### AVAILABLE DATA
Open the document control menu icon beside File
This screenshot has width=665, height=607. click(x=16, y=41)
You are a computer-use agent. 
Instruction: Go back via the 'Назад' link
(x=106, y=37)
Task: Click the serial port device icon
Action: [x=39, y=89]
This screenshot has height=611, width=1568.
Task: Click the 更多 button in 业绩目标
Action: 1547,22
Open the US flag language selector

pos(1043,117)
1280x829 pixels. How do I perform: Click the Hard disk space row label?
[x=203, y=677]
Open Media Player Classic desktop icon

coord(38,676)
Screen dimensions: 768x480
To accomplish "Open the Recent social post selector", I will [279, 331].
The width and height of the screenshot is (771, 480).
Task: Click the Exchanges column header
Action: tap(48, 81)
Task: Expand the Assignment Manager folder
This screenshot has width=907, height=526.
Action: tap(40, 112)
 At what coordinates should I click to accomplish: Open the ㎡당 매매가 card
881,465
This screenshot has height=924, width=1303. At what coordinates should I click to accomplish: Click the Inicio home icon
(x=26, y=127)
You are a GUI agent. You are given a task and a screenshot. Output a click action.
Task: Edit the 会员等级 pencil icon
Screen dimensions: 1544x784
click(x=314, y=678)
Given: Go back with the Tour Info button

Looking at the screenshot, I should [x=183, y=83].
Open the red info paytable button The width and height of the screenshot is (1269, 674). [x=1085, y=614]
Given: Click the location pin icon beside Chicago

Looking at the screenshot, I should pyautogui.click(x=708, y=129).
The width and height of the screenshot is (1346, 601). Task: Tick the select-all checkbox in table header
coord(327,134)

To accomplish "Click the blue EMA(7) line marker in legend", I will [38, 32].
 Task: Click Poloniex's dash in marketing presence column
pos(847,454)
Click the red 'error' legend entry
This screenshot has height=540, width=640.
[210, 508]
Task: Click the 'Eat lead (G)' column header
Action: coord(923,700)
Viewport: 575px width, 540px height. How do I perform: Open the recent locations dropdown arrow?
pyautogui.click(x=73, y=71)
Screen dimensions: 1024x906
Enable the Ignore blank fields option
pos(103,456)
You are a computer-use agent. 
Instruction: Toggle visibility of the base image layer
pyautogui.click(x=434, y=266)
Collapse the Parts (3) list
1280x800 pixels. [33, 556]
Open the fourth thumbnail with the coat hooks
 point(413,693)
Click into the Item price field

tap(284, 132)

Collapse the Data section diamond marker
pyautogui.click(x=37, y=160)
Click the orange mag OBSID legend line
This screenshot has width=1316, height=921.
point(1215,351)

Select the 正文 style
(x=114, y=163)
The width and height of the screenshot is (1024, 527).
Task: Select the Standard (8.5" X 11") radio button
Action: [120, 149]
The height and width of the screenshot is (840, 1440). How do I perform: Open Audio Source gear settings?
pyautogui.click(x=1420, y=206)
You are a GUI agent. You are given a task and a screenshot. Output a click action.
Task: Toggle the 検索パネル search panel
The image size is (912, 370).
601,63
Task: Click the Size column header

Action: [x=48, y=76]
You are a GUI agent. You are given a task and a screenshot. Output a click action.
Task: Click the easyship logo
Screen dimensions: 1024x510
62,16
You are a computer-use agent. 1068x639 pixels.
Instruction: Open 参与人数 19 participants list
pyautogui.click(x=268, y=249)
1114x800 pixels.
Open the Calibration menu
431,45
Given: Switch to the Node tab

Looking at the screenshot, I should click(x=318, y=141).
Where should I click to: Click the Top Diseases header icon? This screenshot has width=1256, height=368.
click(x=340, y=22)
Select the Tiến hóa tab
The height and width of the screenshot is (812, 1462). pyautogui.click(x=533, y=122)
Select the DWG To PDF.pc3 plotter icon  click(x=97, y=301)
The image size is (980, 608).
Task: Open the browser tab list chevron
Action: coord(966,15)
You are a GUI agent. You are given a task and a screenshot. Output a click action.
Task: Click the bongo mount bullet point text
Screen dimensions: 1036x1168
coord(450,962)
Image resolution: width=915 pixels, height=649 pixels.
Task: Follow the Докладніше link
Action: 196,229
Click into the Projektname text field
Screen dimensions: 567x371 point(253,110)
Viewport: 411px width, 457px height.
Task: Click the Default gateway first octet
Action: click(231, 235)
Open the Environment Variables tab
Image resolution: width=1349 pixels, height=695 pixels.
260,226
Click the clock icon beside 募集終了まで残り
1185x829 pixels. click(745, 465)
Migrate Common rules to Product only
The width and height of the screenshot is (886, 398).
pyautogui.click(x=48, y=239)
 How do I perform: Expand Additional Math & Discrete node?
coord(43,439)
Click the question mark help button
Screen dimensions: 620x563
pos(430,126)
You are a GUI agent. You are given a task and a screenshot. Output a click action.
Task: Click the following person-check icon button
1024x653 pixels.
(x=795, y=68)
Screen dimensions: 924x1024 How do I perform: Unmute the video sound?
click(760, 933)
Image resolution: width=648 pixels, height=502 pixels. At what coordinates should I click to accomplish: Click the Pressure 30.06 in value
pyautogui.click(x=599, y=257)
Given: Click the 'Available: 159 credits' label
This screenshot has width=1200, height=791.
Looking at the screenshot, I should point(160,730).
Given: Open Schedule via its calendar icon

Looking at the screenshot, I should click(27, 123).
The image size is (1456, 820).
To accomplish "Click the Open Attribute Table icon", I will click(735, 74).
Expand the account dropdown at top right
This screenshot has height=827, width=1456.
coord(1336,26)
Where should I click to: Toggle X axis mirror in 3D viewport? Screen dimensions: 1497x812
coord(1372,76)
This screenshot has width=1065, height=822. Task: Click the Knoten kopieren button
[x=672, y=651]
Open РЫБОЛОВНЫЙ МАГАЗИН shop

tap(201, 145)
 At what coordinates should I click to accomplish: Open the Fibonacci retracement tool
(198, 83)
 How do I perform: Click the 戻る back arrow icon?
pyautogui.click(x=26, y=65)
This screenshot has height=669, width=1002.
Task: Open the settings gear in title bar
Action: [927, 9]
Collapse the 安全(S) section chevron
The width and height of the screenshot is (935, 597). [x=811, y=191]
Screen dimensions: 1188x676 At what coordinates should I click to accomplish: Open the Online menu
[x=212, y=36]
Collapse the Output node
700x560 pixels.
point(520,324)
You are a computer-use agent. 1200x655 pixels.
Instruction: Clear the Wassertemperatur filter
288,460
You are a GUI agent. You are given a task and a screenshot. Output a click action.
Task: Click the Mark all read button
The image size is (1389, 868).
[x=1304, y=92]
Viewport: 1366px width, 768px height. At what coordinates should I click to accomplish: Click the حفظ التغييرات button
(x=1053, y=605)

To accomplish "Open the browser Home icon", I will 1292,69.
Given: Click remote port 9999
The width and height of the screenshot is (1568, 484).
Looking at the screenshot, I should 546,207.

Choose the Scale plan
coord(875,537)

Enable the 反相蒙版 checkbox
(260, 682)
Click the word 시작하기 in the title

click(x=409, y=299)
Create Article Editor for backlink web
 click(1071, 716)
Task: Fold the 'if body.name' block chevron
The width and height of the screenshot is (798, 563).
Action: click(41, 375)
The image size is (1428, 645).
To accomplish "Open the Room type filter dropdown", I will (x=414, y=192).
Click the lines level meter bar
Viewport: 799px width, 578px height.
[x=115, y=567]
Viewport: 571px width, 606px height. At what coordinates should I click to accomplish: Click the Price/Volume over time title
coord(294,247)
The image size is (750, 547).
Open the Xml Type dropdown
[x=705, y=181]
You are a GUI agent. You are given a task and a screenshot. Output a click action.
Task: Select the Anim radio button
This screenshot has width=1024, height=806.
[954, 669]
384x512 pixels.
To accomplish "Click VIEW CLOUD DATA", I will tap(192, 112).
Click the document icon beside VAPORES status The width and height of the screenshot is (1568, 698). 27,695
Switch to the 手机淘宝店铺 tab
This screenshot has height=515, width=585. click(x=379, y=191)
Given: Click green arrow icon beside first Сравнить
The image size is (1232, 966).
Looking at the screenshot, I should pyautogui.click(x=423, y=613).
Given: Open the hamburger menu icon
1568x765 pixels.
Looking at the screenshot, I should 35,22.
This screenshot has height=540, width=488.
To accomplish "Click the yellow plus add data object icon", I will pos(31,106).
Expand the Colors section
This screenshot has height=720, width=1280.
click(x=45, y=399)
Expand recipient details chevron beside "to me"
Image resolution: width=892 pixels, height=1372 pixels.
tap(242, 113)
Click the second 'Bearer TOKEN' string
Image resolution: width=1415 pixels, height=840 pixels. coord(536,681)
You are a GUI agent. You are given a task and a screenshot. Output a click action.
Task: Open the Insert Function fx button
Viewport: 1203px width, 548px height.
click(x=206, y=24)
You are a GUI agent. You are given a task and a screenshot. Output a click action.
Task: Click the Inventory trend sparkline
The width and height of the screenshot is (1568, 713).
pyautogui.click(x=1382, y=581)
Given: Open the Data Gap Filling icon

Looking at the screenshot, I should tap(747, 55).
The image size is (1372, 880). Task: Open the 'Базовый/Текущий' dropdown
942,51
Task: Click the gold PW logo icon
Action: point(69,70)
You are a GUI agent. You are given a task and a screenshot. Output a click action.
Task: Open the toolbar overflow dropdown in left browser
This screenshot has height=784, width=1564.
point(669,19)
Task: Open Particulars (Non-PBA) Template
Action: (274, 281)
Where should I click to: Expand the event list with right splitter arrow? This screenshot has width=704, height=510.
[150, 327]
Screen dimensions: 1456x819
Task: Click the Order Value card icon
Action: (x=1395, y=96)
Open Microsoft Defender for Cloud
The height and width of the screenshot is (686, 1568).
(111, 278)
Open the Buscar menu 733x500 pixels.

### EXERCISE AIM
For the word "computer", show every line of the entries that holds it.

### ANSWER TO THE EXERCISE
You are a computer-use agent. 
You are a computer-use agent. 
You are a computer-use agent. 1068x639 pixels.
You are a computer-use agent. 1200x655 pixels.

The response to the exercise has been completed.